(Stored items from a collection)
* * * * * * * * *

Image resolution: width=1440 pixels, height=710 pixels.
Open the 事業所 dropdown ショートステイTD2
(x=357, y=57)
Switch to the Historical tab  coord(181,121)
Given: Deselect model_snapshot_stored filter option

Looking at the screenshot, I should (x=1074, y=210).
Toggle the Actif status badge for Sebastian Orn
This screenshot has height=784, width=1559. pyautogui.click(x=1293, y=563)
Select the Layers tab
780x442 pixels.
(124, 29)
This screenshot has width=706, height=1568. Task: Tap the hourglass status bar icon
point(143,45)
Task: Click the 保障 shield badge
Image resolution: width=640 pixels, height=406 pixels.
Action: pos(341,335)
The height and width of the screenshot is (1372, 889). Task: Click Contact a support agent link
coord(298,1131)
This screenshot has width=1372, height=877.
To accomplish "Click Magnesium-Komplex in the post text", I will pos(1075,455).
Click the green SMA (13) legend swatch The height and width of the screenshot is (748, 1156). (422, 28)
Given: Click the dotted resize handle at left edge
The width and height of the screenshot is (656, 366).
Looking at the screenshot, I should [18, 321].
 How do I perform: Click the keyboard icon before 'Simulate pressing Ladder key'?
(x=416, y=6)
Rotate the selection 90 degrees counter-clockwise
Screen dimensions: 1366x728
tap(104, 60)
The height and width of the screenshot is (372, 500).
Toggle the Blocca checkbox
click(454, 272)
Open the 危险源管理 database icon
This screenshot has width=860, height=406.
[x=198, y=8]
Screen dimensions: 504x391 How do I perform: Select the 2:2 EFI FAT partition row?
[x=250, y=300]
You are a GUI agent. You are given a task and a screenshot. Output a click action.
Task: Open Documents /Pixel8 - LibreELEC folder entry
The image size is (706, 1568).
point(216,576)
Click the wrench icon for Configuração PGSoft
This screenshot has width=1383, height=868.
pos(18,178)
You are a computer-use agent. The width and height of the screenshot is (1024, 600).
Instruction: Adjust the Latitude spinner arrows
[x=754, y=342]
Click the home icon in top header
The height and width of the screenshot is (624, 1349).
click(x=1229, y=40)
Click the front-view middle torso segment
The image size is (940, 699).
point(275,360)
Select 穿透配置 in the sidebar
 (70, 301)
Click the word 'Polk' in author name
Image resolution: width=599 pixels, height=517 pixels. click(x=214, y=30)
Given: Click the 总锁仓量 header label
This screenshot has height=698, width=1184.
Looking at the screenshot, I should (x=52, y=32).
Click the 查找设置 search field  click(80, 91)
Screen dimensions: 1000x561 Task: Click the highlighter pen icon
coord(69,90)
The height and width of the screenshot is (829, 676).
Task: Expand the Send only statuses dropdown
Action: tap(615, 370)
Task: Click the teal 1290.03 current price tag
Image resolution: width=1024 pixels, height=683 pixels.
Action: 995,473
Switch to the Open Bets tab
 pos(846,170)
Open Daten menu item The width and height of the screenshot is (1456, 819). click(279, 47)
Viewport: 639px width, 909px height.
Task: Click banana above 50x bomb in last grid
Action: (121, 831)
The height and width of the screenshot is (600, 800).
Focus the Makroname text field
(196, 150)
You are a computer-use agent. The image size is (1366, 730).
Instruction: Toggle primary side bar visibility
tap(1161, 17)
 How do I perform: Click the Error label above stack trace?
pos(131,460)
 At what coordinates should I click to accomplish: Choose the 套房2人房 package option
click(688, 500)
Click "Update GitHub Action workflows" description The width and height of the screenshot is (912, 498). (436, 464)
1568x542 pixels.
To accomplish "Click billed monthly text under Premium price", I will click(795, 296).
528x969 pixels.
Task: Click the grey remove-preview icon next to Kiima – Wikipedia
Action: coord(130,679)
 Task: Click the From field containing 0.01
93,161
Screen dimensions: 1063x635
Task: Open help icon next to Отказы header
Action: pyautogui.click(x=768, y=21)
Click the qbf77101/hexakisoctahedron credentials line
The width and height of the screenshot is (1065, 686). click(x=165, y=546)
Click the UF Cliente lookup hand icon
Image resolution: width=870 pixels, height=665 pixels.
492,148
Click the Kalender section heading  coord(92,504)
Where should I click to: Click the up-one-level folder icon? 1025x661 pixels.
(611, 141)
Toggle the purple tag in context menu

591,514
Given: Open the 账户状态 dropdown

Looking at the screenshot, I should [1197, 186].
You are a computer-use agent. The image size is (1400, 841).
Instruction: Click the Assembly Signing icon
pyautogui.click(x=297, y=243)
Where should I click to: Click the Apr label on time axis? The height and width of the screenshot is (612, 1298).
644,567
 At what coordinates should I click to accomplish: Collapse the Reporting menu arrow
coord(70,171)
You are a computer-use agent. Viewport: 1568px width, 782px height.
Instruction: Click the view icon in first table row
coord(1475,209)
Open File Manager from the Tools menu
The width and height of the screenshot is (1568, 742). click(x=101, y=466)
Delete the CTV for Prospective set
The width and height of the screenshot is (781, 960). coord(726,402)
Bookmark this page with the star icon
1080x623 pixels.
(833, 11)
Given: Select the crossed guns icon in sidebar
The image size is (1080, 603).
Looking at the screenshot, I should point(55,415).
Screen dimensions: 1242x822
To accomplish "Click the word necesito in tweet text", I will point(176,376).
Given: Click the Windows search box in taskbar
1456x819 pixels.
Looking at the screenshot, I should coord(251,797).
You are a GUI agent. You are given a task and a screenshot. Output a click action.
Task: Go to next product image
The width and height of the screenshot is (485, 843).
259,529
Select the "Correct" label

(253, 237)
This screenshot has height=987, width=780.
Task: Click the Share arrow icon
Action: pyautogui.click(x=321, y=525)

* * * * * * * * *

--- EXERCISE OBJECTIVE ---
Locate the word "computer" in the data above. Copy every line carrying it.

--- ANSWER FOR THIS EXERCISE ---
You are a computer-use agent. The width and height of the screenshot is (1024, 600).
You are a computer-use agent. The image size is (1366, 730).
You are a computer-use agent. The image size is (1400, 841).
You are a computer-use agent. Viewport: 1568px width, 782px height.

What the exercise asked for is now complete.